An unordered list of things I miss in Go

Original Article ↗ Hacker News Discussion ↗

Nullability, nil, and type safety

  • Strong push for explicit nullability types: compiler-enforced non-null refs (Rust Option, C# nullable refs, Kotlin-style) are seen as a major safety win; dereferencing nil should not compile.
  • Counterpoint: Go’s design favors simple types and explicit error handling over a richer type system. Many accept nil as a trade-off; some argue nullability adds complexity and isn’t aligned with Go’s philosophy.
  • Practical pain points: modeling DB columns, JSON “absent vs null vs zero value”, and unsafe a.b.c chains. Workarounds include pointer-as-optional, Null[T]/Optional wrappers, or sql.Null*, all with downsides.
  • Debate whether Go could ever retrofit nullability or sum types without breaking compatibility; some think nullability is easier than full unions, others doubt either will happen.

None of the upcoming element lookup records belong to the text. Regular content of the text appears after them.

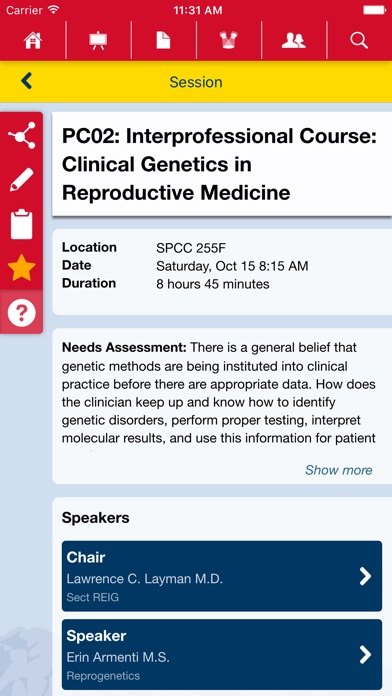The image size is (392, 696).
Task: Add a note with the pencil icon
Action: (22, 180)
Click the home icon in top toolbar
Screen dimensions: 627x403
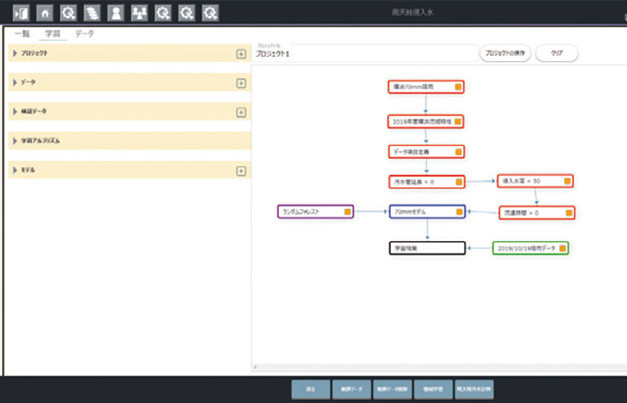point(45,13)
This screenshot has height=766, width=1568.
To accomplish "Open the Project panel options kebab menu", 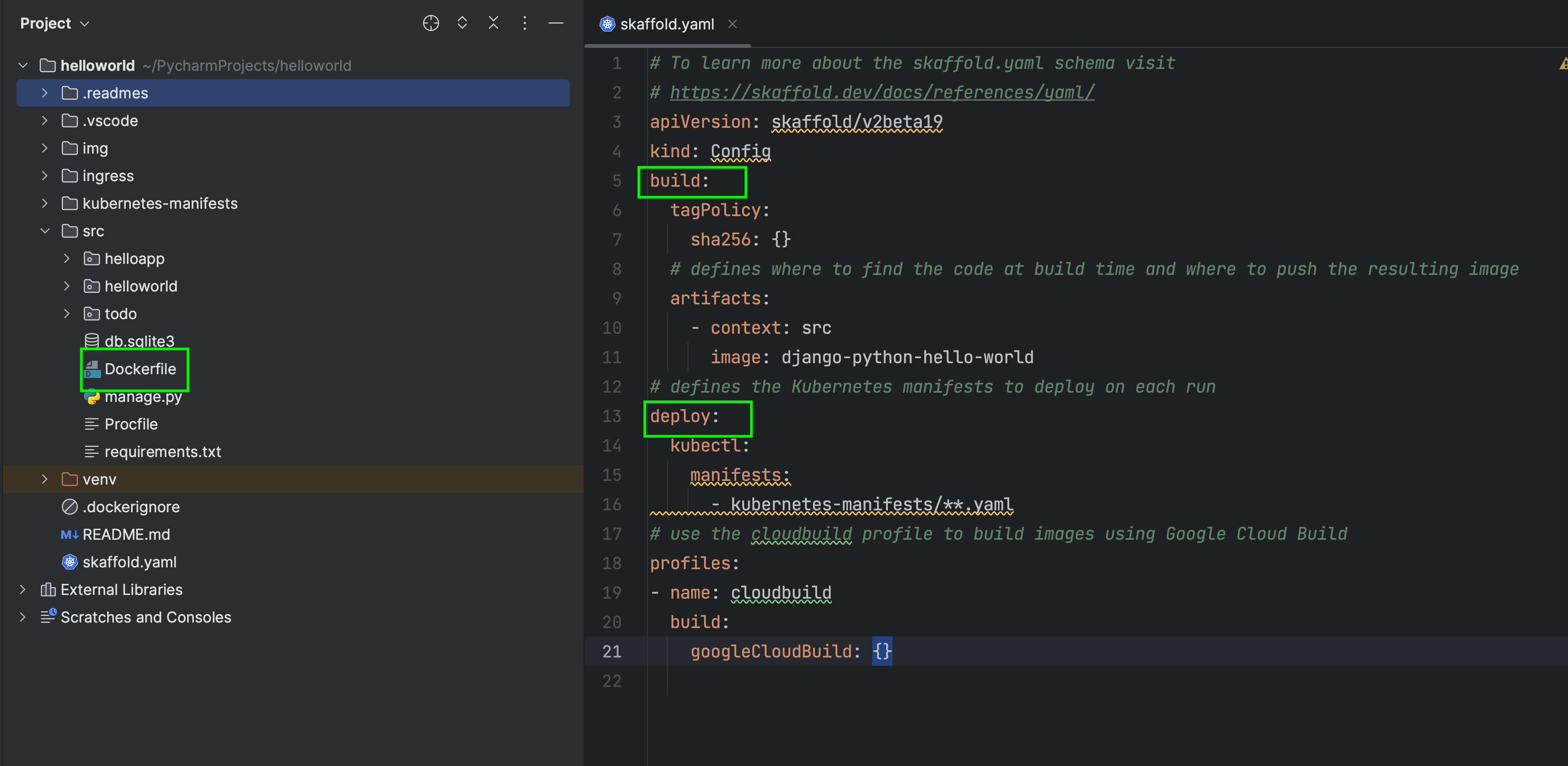I will pos(525,23).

Map iteration order, randomness, and ordered maps

  • Go maps randomize both hash seeding and start offset on each iteration. This is justified as:
    • Hash-DoS mitigation.
    • Enforcing the spec’s “unordered” promise and smoking out code that accidentally depends on order.
  • Critics find per-iteration randomization surprising and harmful to reproducibility, debugging, and simple tasks like printing stable CLI help output.
  • Comparisons: Python dicts preserve insertion order by design; Rust HashMap has per-map seeding but deterministic iteration; Java offers LinkedHashMap and TreeMap.
  • Strong subthread on terminology: unordered vs ordered-by-insertion vs sorted-by-key; hash maps vs trees; linked vs index-based ordered maps.
  • Some want an ordered map (insertion-ordered hash) in Go’s stdlib; others say:
    • If you need consistent order, sort keys (slices.Sorted(maps.Keys(m))) or use a tree/other structure.
    • Ordered hash maps add overhead and ambiguous performance expectations.

Default/named arguments and functional options

  • Lack of default/named args is viewed by some as a feature: it forces API designers to think, and you can use wrapper functions.
  • Others miss them for readability, especially around multiple bools or rarely-changed parameters; they cite Python and C# as more ergonomic.
  • Functional-options pattern is a common Go workaround but criticized as:
    • Verbose for general functions.
    • Awkward when implemented via closures (no equality, hard for middleware/testing).
    • Better when using typed or interface-based options.

Error handling ergonomics

  • Many dislike repetitive if err != nil { return ... } and want a ?-style operator or automatic propagation.
  • Others embrace explicit error returns as core to Go, using helper must()/must1() with panic for scripts or debugging.
  • panic/recover are noted as Go’s de facto exceptions, but mixing them with error is seen as confusing in serious code.

Go’s philosophy vs feature wishlists

  • One camp views omissions (nullability, enums, sum types, ordered maps, default params) as necessary constraints that keep Go simple and maintainable.
  • Another sees Go as dated: they want richer type systems, sum types, better null handling, enums, and more ergonomic syntax; some look to Borgo, Rust, C#, or Swift as “Go but with modern features.”